Exercise: Restate word for word only the lines from the one with "Task: Click the Người thu tiền input field" through the end of the records; no pictures belong in the copy.

Records from a collection:
····················
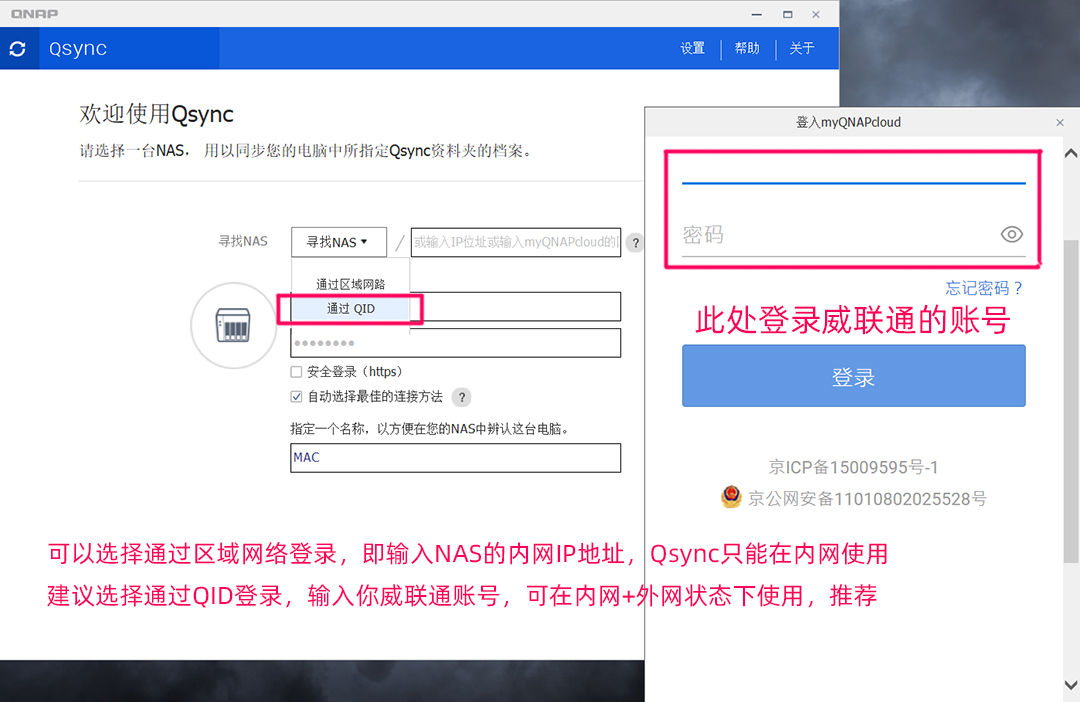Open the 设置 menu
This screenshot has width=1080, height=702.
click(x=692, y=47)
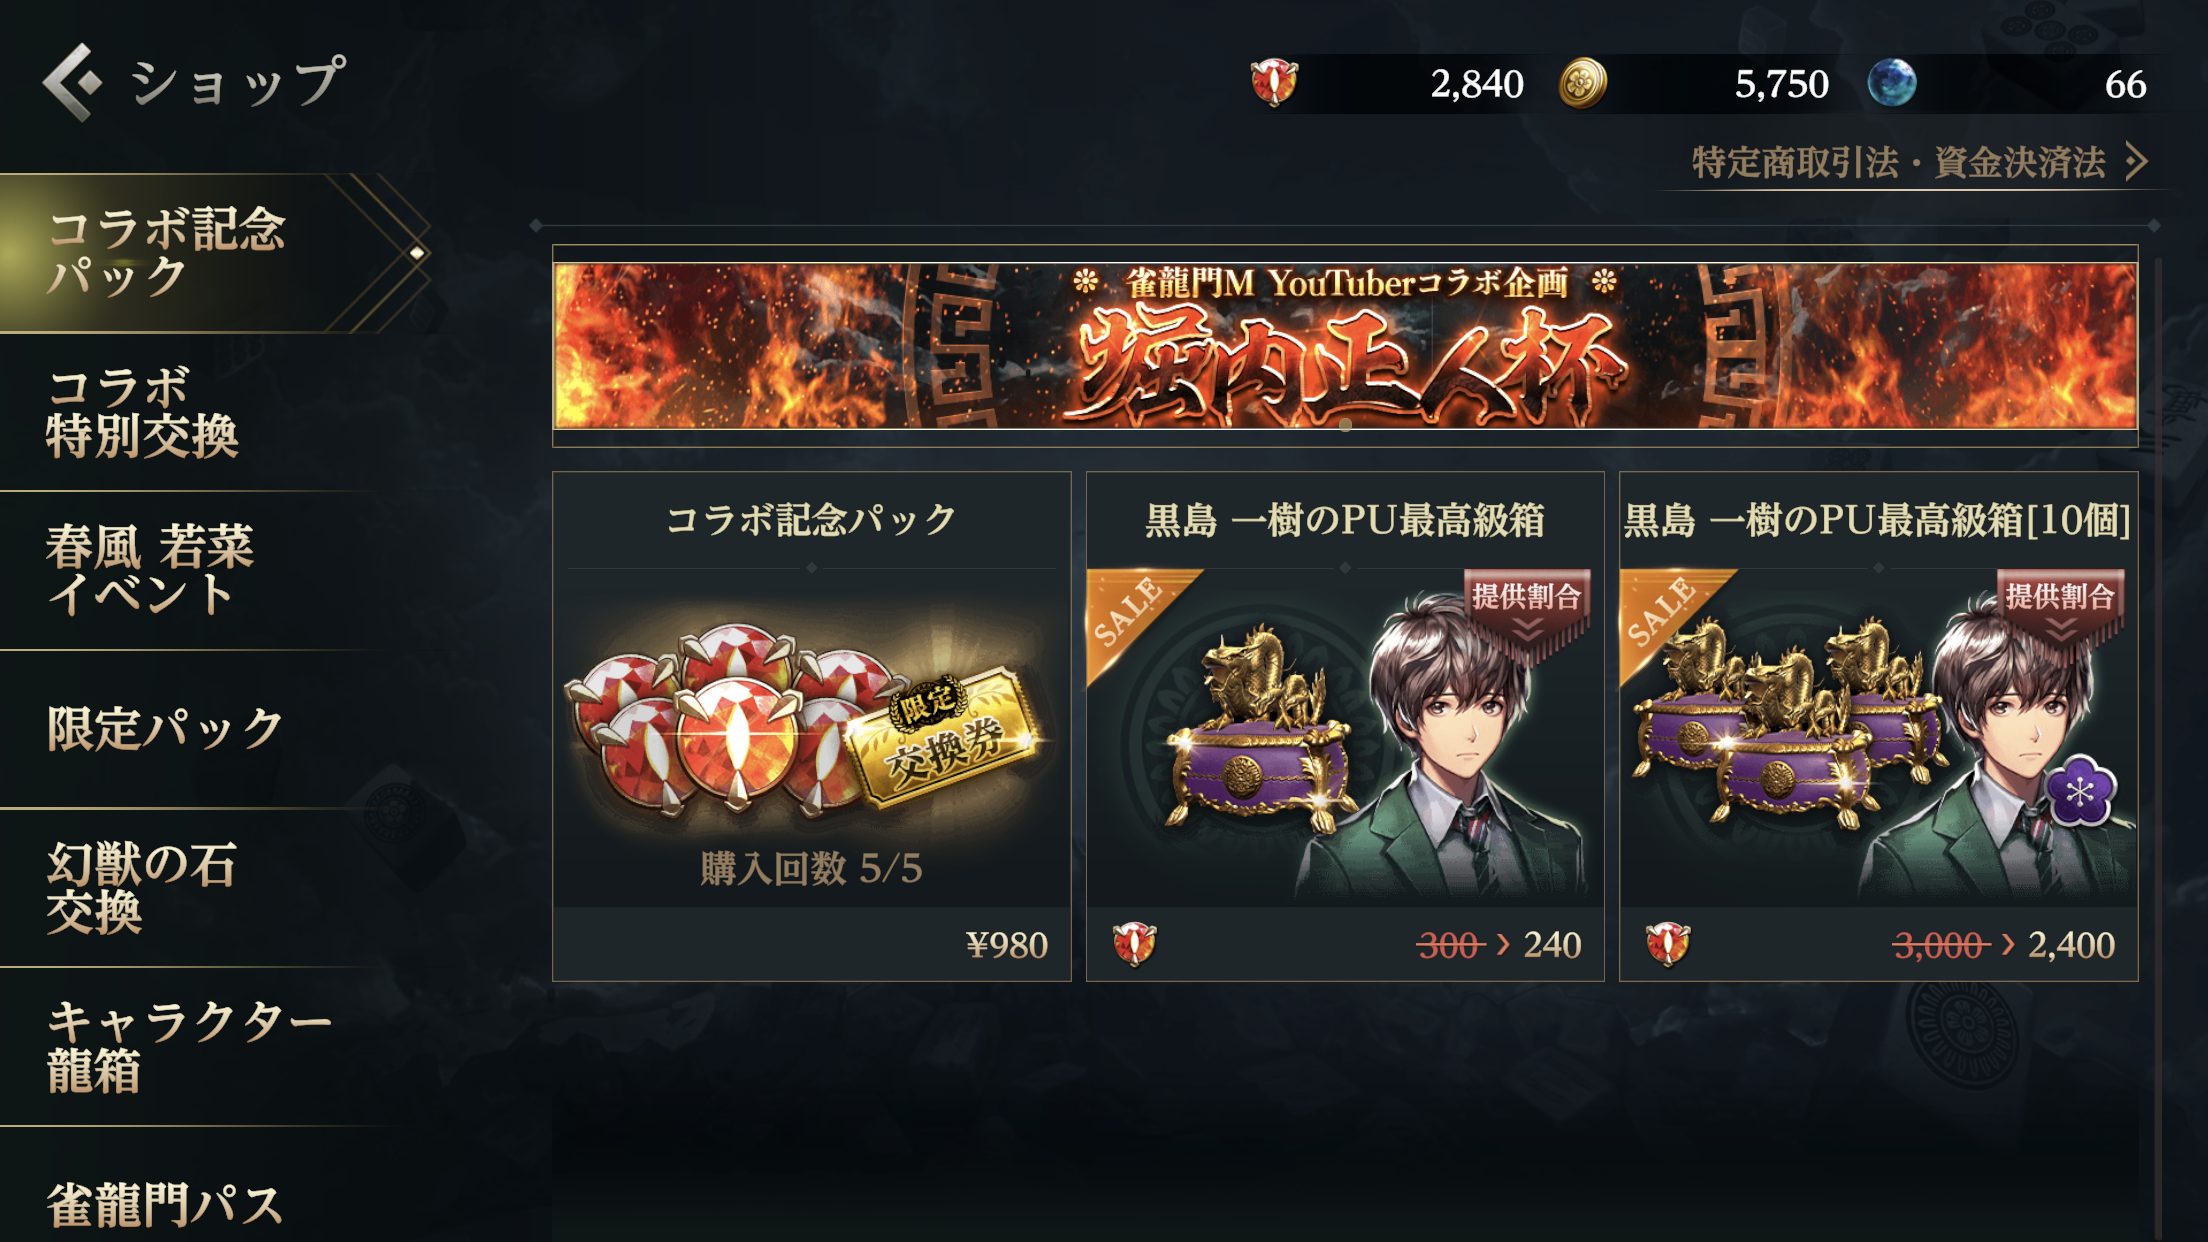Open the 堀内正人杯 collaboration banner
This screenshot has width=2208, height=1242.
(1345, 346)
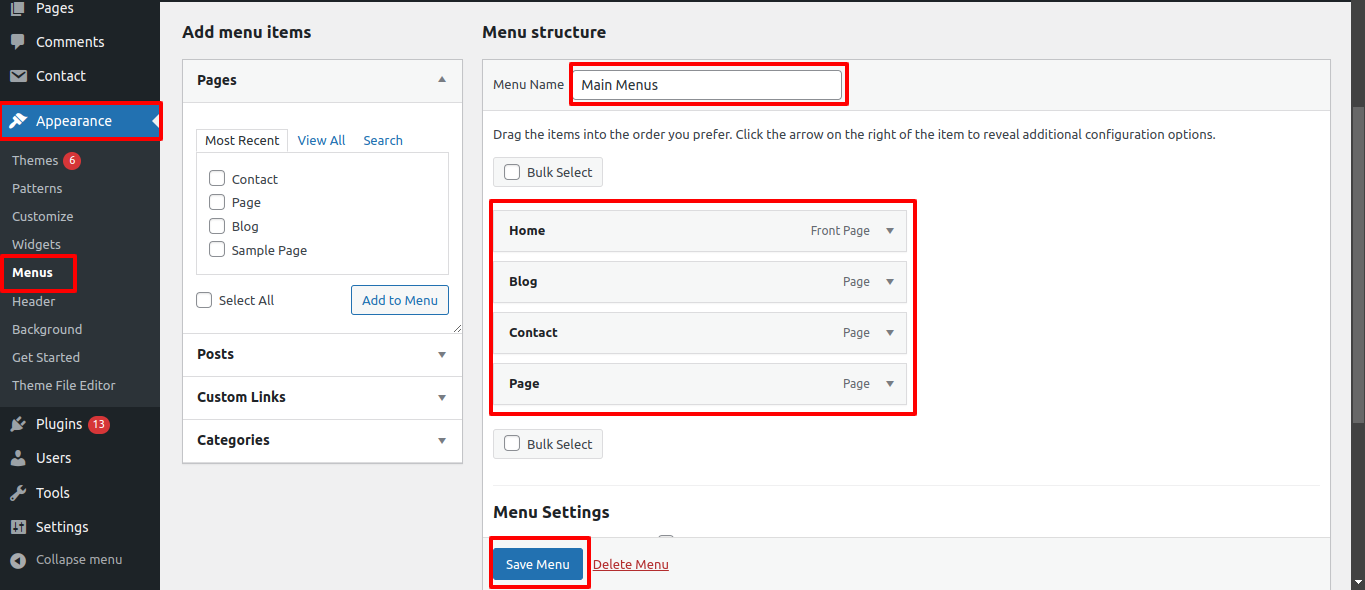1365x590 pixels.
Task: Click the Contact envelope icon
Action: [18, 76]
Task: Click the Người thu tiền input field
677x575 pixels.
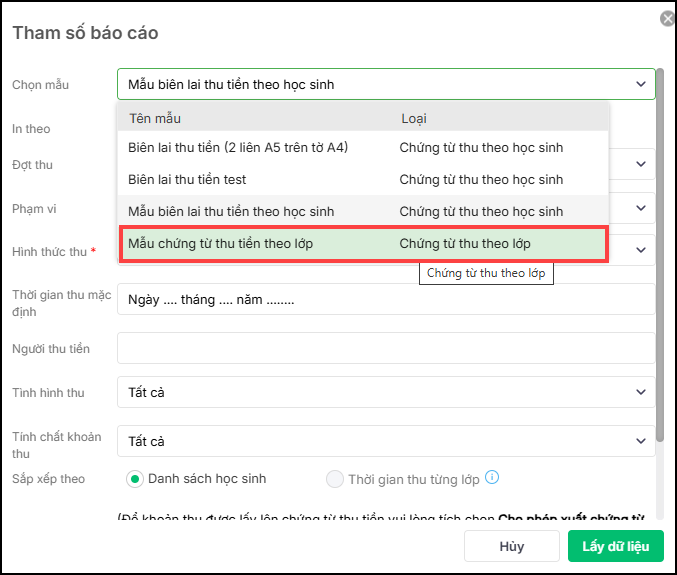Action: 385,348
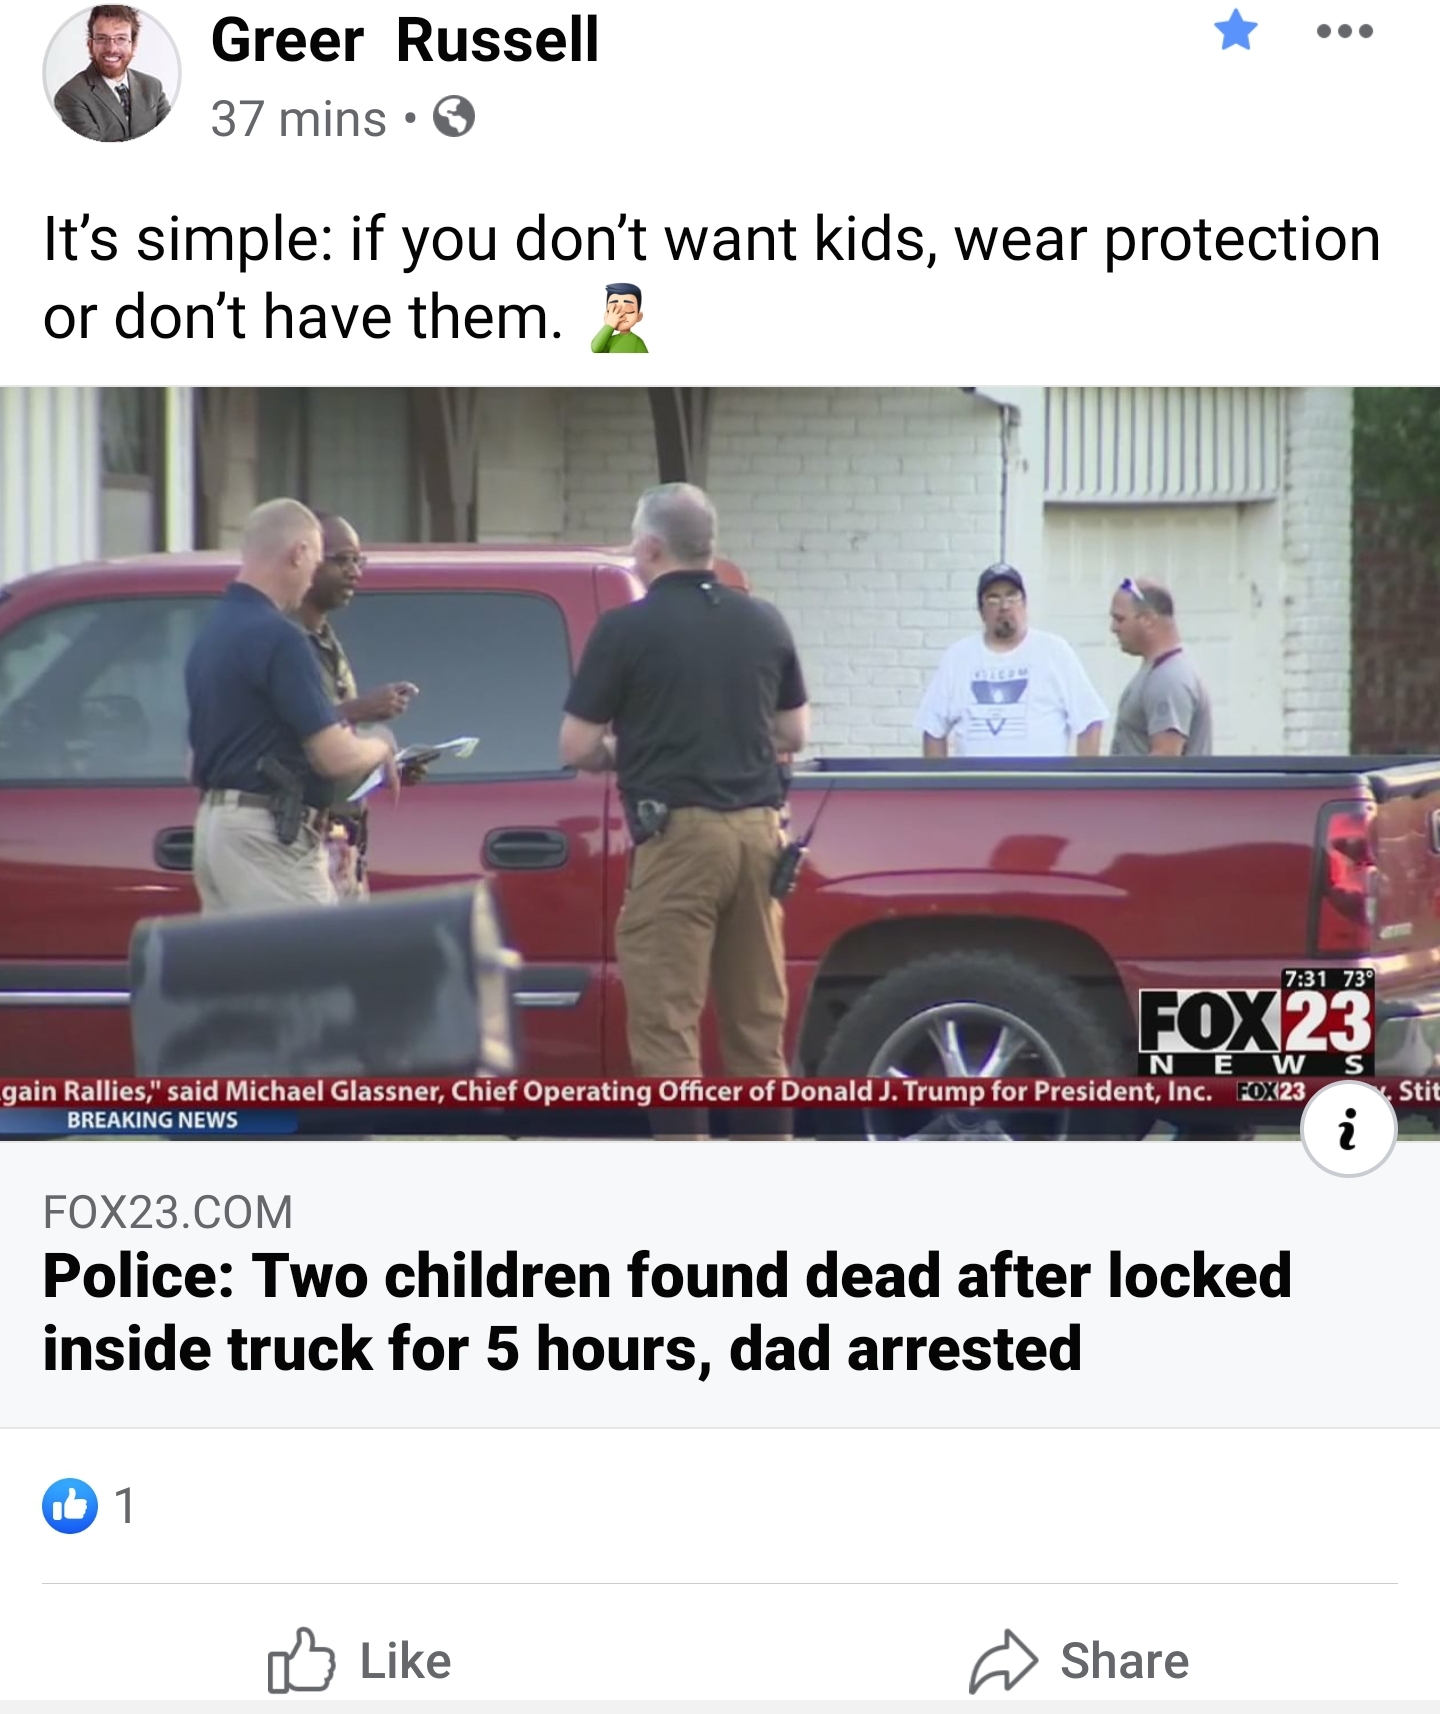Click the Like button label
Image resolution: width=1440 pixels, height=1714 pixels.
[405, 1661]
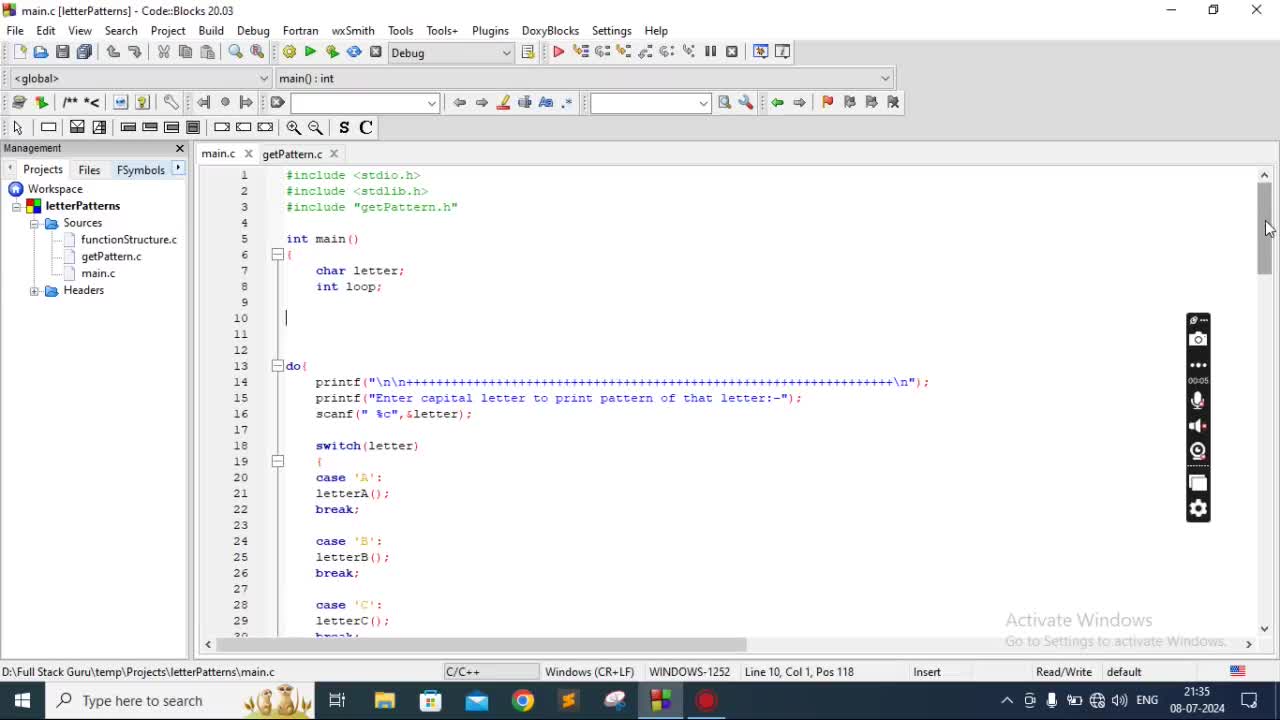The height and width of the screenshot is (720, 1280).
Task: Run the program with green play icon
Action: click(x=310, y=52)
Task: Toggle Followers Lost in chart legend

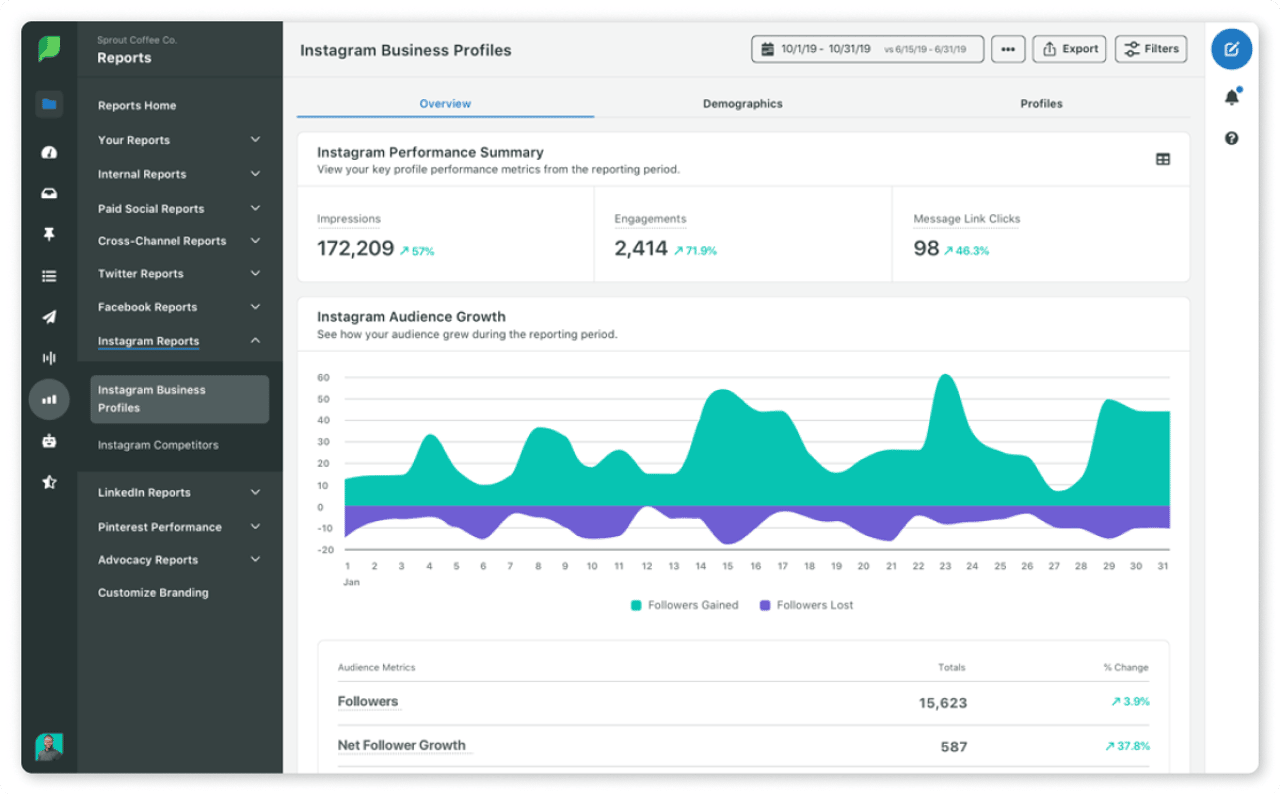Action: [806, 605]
····················
Task output:
Task: Click the Người thu tiền input field
677x575 pixels.
Action: 385,348
Click the Like button label
Image resolution: width=1440 pixels, height=1714 pixels.
[405, 1661]
The height and width of the screenshot is (720, 1280).
Task: Run the program with green play icon
Action: click(x=310, y=52)
Task: Toggle Followers Lost in chart legend

Action: [806, 605]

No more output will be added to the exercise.